The query looks like
SELECT * FROM #NewEvents WHERE EXISTS (SELECT * FROM [dbo].[Events] e WHERE DATEDIFF(dd, #NewEvents.EventXML.value('(/Event/EventDate)', 'DATETIME'), e.EventDate) BETWEEN -7 AND 0 AND e.EventTitle = #NewEvents.EventXML.value('(/Event/EventTitle)', 'VARCHAR(MAX)') AND e.EventContent = #NewEvents.EventXML.value('(/Event/EventContent)', 'VARCHAR(MAX)') )
I had thought maybe a couple of computed columns with hashes on the title and content might speed the check (by making the indexes much more compact).
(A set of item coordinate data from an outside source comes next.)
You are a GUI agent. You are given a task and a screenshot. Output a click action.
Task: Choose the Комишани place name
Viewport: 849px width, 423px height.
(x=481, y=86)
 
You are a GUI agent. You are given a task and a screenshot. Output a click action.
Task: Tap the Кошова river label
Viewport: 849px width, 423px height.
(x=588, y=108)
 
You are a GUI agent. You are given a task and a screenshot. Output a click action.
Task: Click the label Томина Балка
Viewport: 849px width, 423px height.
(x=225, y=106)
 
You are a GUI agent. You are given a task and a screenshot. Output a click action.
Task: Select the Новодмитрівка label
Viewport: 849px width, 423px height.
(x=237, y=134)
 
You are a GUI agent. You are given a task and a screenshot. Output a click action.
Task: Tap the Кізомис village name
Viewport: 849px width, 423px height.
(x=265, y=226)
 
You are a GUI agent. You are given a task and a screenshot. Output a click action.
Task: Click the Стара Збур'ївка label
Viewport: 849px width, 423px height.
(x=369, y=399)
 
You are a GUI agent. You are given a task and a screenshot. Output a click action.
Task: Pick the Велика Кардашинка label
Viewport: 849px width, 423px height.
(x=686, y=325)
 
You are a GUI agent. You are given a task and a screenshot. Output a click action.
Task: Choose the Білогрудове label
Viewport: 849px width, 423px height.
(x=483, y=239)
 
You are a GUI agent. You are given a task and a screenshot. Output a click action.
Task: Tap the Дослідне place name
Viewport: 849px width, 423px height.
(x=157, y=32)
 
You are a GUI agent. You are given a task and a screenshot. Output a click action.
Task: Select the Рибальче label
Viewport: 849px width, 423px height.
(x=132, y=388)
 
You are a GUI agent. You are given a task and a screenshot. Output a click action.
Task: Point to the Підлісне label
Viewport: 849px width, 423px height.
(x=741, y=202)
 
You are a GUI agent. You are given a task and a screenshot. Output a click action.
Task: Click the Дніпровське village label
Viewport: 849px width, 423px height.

Not wanting to alter the underlying table on a theory (possibly mucking with the existing replication setup), I tried to create an indexed view with those computed columns.
I created an index on the view like the one above INCLUDING the computed columns, but for whatever reason I can't get the query to use that index on the view; it always defaults back to the base table index, and to make matters worse doesn't use the INCLUDE values for the computed values; it joins with the PK to fetch the original columns.
The view index looked like this (where TitleHash and ContentHash are HASHBYTES of the full column text)
CREATE NONCLUSTERED INDEX [ix_viewEvents_EventDate] ON [dbo].[viewEvents] ( [EventTypeID] ASC, [SourceID] ASC, [EventDate] ASC ) INCLUDE (TitleHash, ContentHash)
Anyway, I was wondering if anyone had any suggestions to speed up the query given the business constraints.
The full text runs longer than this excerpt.